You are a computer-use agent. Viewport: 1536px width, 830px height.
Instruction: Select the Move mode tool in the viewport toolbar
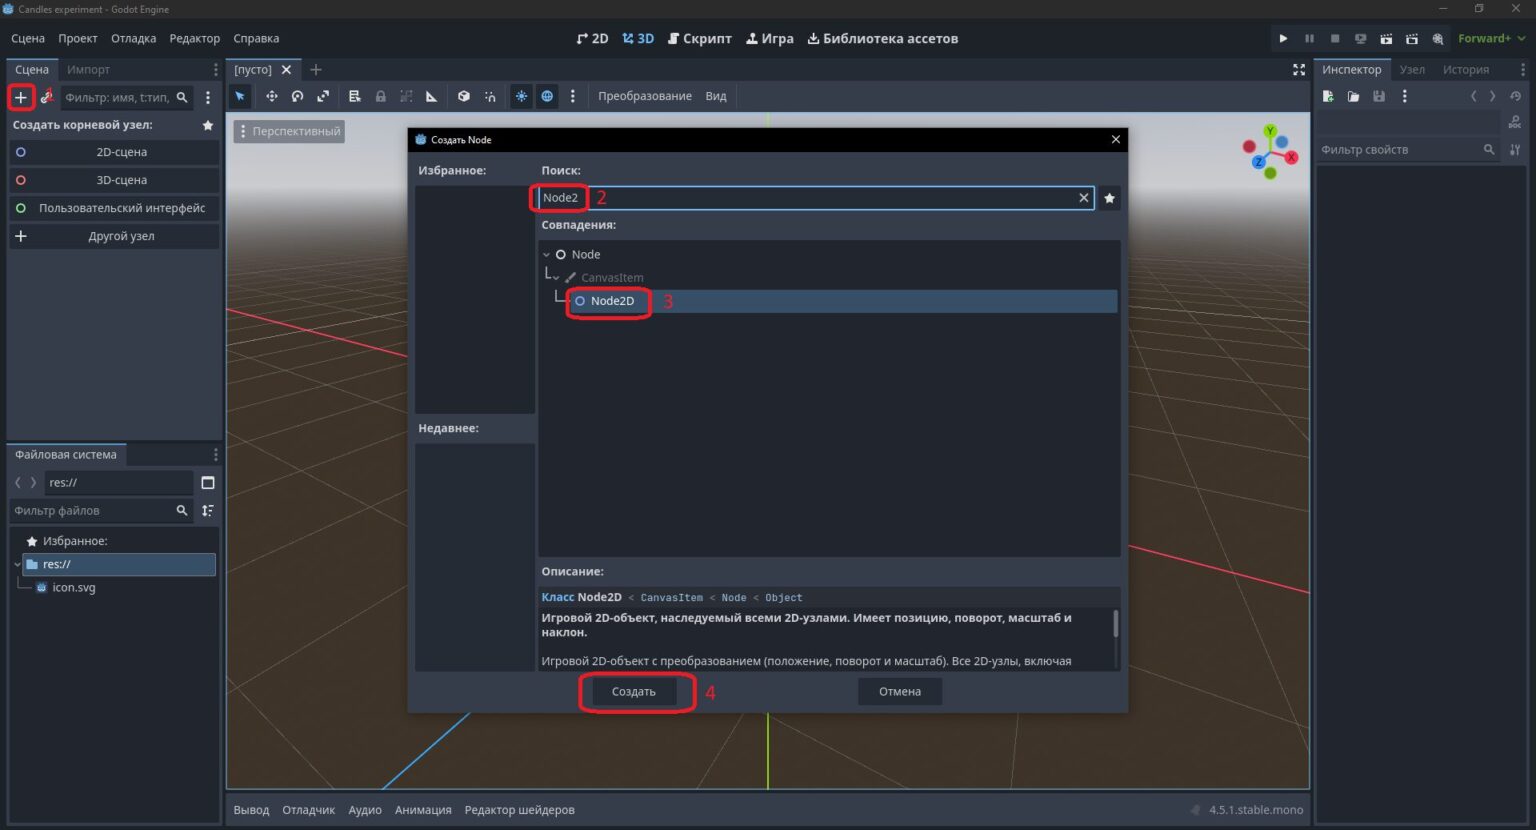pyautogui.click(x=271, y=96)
##########
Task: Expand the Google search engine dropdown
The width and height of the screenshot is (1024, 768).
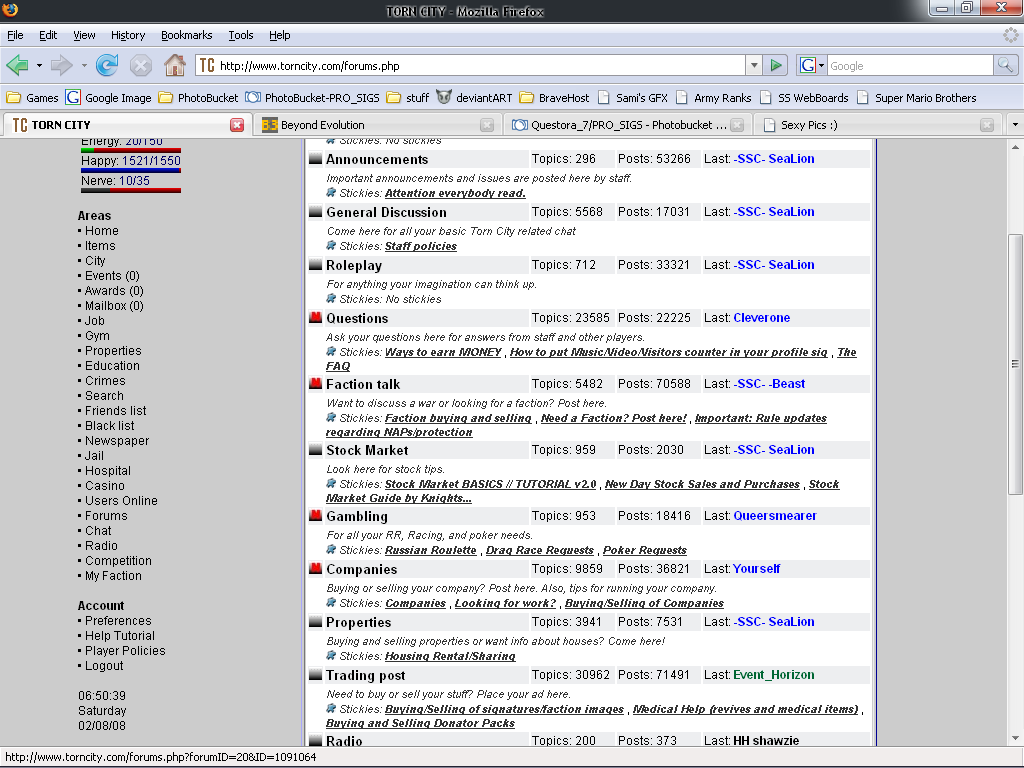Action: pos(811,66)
##########
PROMPT = Edit the listing from the line containing "You are a computer-use" through the line containing "pyautogui.click(x=271, y=96)", replacing "Move mode" with "Rotate mode" and changing nothing else. Reproduce only those lines, and omit the pictures.

ANSWER TO THE TASK =
You are a computer-use agent. Viewport: 1536px width, 830px height.
Instruction: Select the Rotate mode tool in the viewport toolbar
pyautogui.click(x=271, y=96)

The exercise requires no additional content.